Ähnlich würde ich nun auf das Problem von der Rede vom Zorn Gottes zu sprechen kommen: Gott offenbart sich uns als der Gnädige und als der Zornige, als der Rettende und als der Richtende. Beides sind keine nur übertragenen Redeweisen von Gott. Und hier ist wieder entscheidend: Die Abfolge: Abwendung von Gott – Todesverfallenheit – Zorn Gottes dürfen nicht in ein (zeitliches) Nacheinander aufgelöst werden. Davon habe ich ja schon oben geredet. Sondern dies ist ein Vorgang, wenn auch in einem Kausalitätsverhältnis stehend. (Spekulationsmodus ein: Die Auflösung in ein (zeitliches) Nacheinander, wäre nur möglich, wenn es eine „absolute Zeit“ gäbe. Aber das Phänomen Zeit, wie wir es erleben, ist ja auch eine Folge des Falles. Im Urstand des Paradieses gab es die Zeit in unserem Sinne nicht. Aber jetzt wird’s spekulativ und gefährlich. Deshalb: Spekulationsmodus wieder ausgeschaltet.)

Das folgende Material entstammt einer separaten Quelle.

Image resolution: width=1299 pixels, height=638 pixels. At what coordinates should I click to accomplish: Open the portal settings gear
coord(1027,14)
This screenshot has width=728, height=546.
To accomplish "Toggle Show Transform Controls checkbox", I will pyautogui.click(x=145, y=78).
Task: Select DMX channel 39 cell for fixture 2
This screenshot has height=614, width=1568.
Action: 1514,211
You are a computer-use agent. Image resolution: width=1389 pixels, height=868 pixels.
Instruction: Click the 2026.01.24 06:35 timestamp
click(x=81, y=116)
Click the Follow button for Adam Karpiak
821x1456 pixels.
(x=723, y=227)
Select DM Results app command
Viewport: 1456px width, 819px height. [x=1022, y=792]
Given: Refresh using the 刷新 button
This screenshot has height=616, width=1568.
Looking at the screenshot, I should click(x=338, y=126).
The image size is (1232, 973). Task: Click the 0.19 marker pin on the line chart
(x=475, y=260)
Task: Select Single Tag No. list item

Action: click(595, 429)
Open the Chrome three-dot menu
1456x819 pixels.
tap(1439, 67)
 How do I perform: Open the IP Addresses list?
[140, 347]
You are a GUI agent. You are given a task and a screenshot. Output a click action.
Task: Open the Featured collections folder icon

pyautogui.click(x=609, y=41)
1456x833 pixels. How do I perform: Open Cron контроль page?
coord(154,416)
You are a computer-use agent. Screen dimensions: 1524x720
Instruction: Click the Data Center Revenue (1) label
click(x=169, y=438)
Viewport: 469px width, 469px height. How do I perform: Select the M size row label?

Unter Beachtung dieser Paradoxie meine ich deshalb, es ist richtig zu sagen: „Gott ist gut, frei von Leidenschaften und unveränderlich.“ Denn dann wird dieser Satz aus christlicher Perspektive gelesen. Wird er dagegen aus stoischer Perspektive gelesen, dann würde das Dogma unterminiert.
Deshalb meine abschließende Vermutung: Könnte es nicht sein, dass Ostkirche und Westkirche aneinander vorbeireden, geradeso wie jene beiden Philosophen, die darüber disputieren, ob die Sonne untergegangen ist oder ob die Erde sich weitergedreht hat?